All the samples were collected from electively terminated pregnancies.
"While hemorrhages do occasionally occur in developing brains, it is extremely unusual for there to be this many instances within a 21-month period," says neurobiologist Katie Long from King's College London in the UK.
"It is now of the utmost importance that we follow up with children that were prenatally exposed to COVID-19 so that we can establish if there are any long-lasting neurodevelopmental effects."
Researchers highlighted signs of a reduction in blood vessel integrity and an increase in immune cells infiltrating the brain as being linked to tissue damage. This may be a direct result of the COVID-19 infection or an indirect result of the mother's immune response.
Though the coronavirus was only confirmed in the fetus tissues, it can be safely assumed that the infections were transferred from an infection in their mothers. Whether the hemorrhaging was a direct consequence of the mother's COVID or the fetus's infection – or if the relationship involves some unknown factor – isn't clear. But the link is strong enough to be a concern.
What's more, most of the samples with signs of hemorrhaging were from the late first and early second trimester of gestation, suggesting that the fetal brain can be affected at the earliest stages of its development. We already know that this is a crucial time for the developing brain, as it creates barriers to defend itself.
"We know that severe viral infection may influence the fetal brain, but this important study is the first to suggest that this may occur in pregnancies affected by COVID infection," says physiologist Lucilla Poston from King's College London. Poston was not involved in the study.
"Whatever the cause, a direct effect of the virus or an indirect consequence of maternal infection, this study highlights the need for pregnant women to be vaccinated against COVID-19, thus avoiding complications for both mother and baby."

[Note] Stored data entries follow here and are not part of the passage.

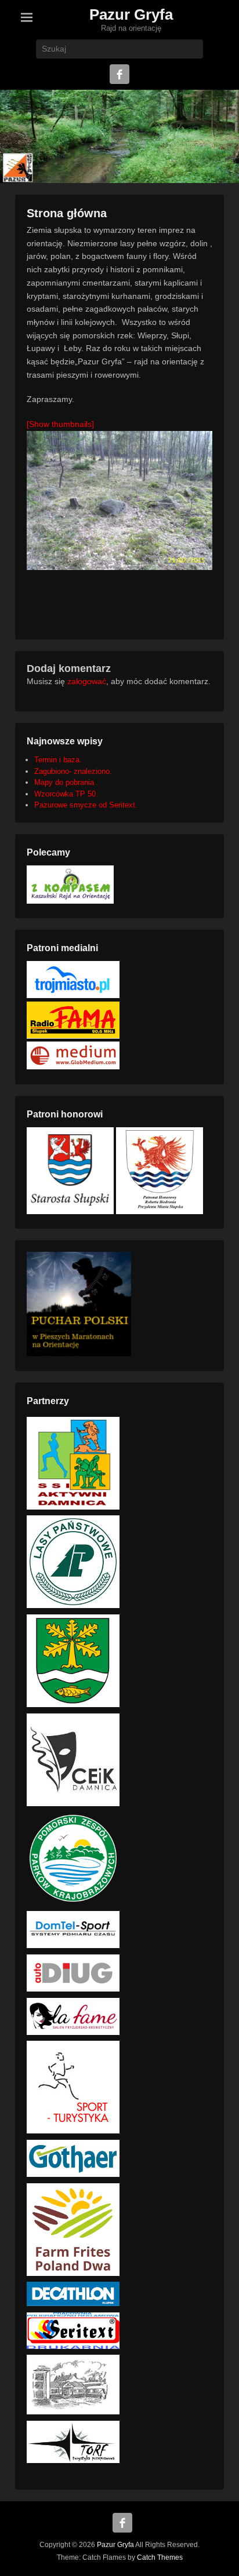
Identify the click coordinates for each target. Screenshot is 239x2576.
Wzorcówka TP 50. (66, 794)
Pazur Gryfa (131, 14)
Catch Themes (160, 2557)
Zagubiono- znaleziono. (73, 771)
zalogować (86, 681)
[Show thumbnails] (60, 424)
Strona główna (67, 213)
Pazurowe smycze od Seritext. (85, 805)
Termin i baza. (58, 759)
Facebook (119, 74)
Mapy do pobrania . (66, 782)
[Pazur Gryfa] (119, 136)
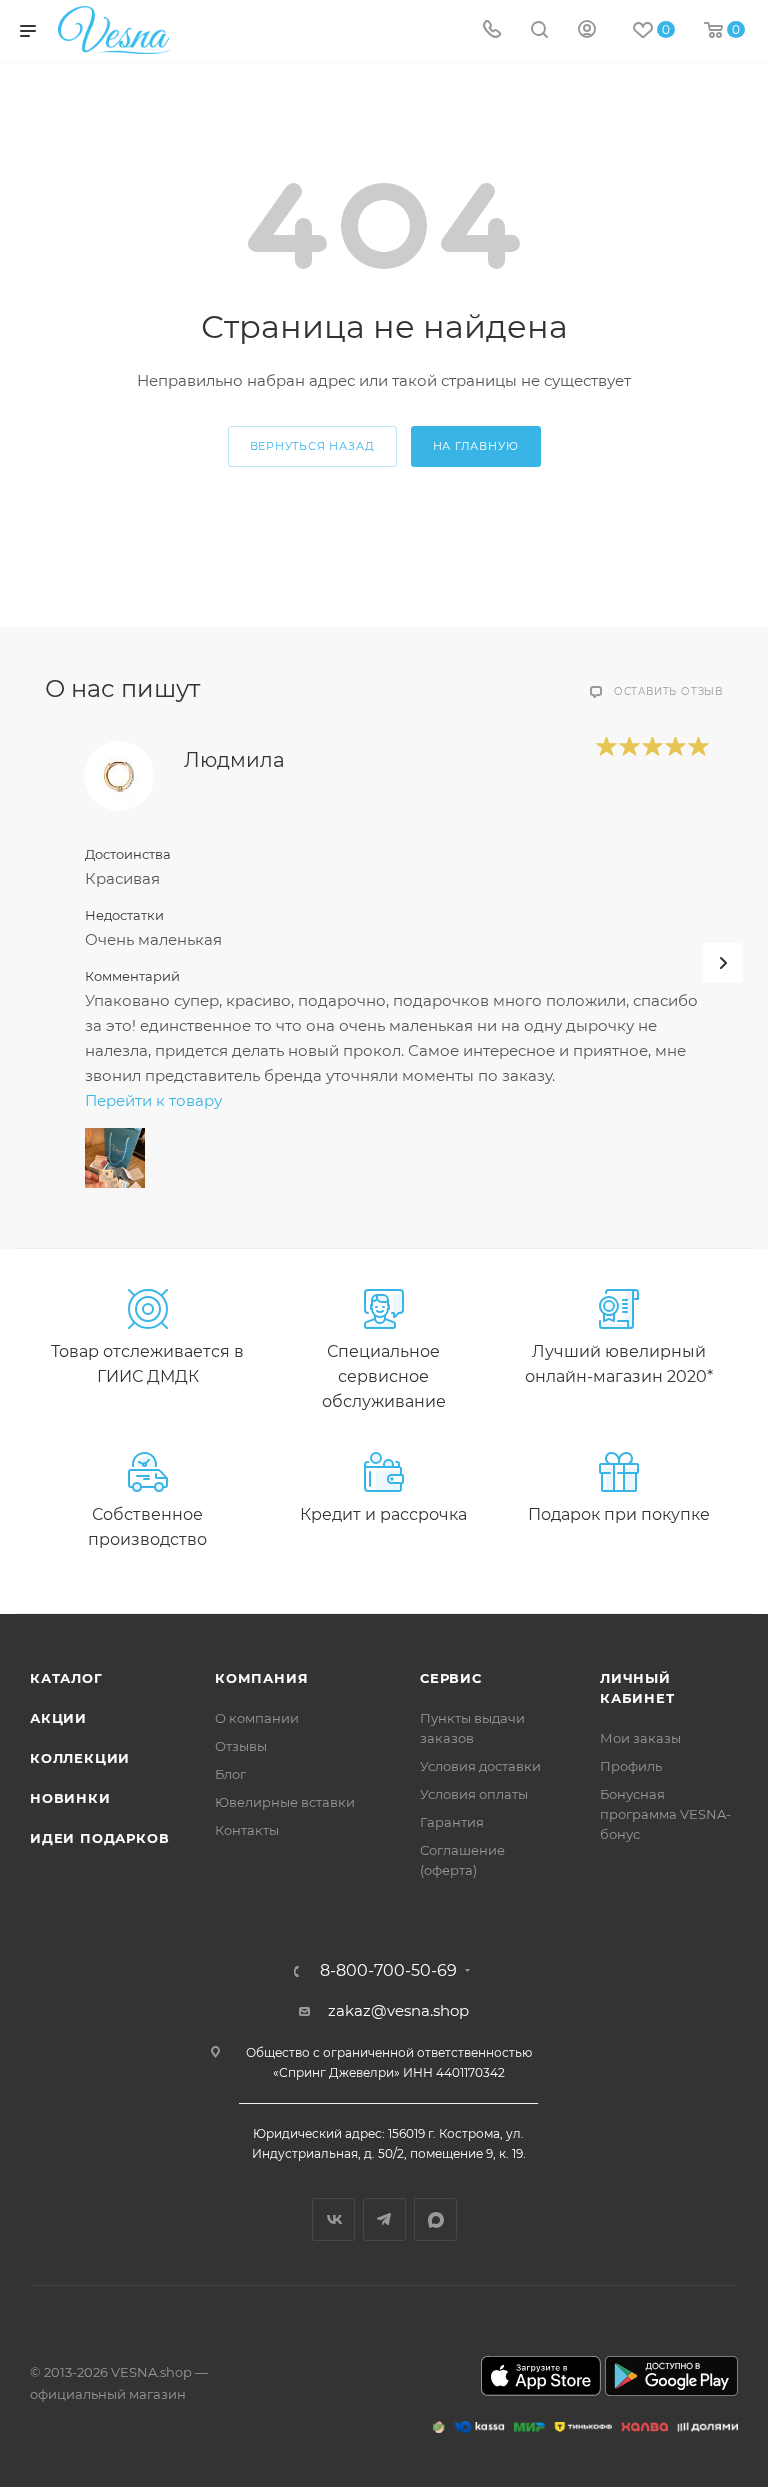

Traces of SARS-CoV-2 were also detected in tissue samples taken from the placenta, amnion, and umbilical cord, suggesting that there's the potential for further complications to be caused by the presence of COVID-19.
Viral infections in mothers are regularly associated with neurological damage in children; the Zika virus is one of the more high-profile cases in recent years showing how significant these effects can be.
We have earlier studies linking health problems in fetuses with cases of COVID-19 in pregnant mothers, but so far, the pool of data on the topic is relatively small – something that scientists will be looking to change in the future.
"Our findings suggest that there is an association between the early development of human fetal brain tissue and vulnerability to infection from COVID-19," says neurobiologist Marco Massimo from King's College London.
The research has been published in Brain.